The suicides of Mr. Boni and Mr. Chisolm reawakened those in the community to Sago's consequences, even with the funerals and investigations and hearings now over. ICG spokesman Ira Gamm said last week that the company still offered free counseling to the miners. ICG also provided a statement, offering prayers to the families of Mr. Boni and Mr. Chisolm.
Last week, the state provided a $35,000 grant to the Appalachian Community Mental Health Center, based in Elkins, W.Va., to fund counseling in the Sago community. Though federal officials had provided the grant in April, the state mistakenly sat on the money for months.
"There's a worry that we didn't get it mobilized more quickly," said John Law, a West Virginia Department of Health and Human Resources spokesman. "Particularly since we have put some distance behind [the accident], people start to have occurrences of post-traumatic stress syndrome. Maybe that didn't happen right after the fact, but now they're having trouble sleeping, and they're wondering why."
"Sago was definitely a trauma," said Dr. William Fremouw, a psychologist at West Virginia University and author of "Suicide Assessment."
"And then you have potential things like survivor guilt: Why did I survive and they didn't? It doesn't make somebody commit suicide out of the blue. But it can be a last straw."
During the summer, before the suicides, Mr. Avington received a telephone call. The Rev. Wease Day introduced himself. He was the pastor at Sago Baptist Church, where, in the days after the accident, families waited for news. Mr. Day, in speaking to the 16 miners who had made it out, noticed an uncomfortable feeling among them, as if they'd been pushed aside.
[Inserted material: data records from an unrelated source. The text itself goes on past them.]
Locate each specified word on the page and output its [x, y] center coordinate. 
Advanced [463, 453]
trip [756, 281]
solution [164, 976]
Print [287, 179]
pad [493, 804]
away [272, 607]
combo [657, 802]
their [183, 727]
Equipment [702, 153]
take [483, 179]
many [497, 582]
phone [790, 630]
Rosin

So he called every one of them, and explained the idea for a memorial. The main section, chiseled into dark stone tablets, would commemorate the 12 who died. Another bench, facing the tablets, would be inscribed with the name of Mr. McCloy.
But what about two more benches? Eight names on each. Paul Avington, Owen Jones, Roger Perry, Ron Grall, John Boni.
"From what I sensed, it seemed like they had been kind of left out," Mr. Day said. "They were in that mountain, too."
On a Sunday in August, they arrived at the monument for its dedication. Some appreciated the gesture, and called it an honor. Others found it strange. Names inscribed in stone generally belonged to dead men.
"But, I don't know," Mr. Jones said. "It's like your spot is already marked for you. You ain't going to live forever. I guess we're all just walking dead men."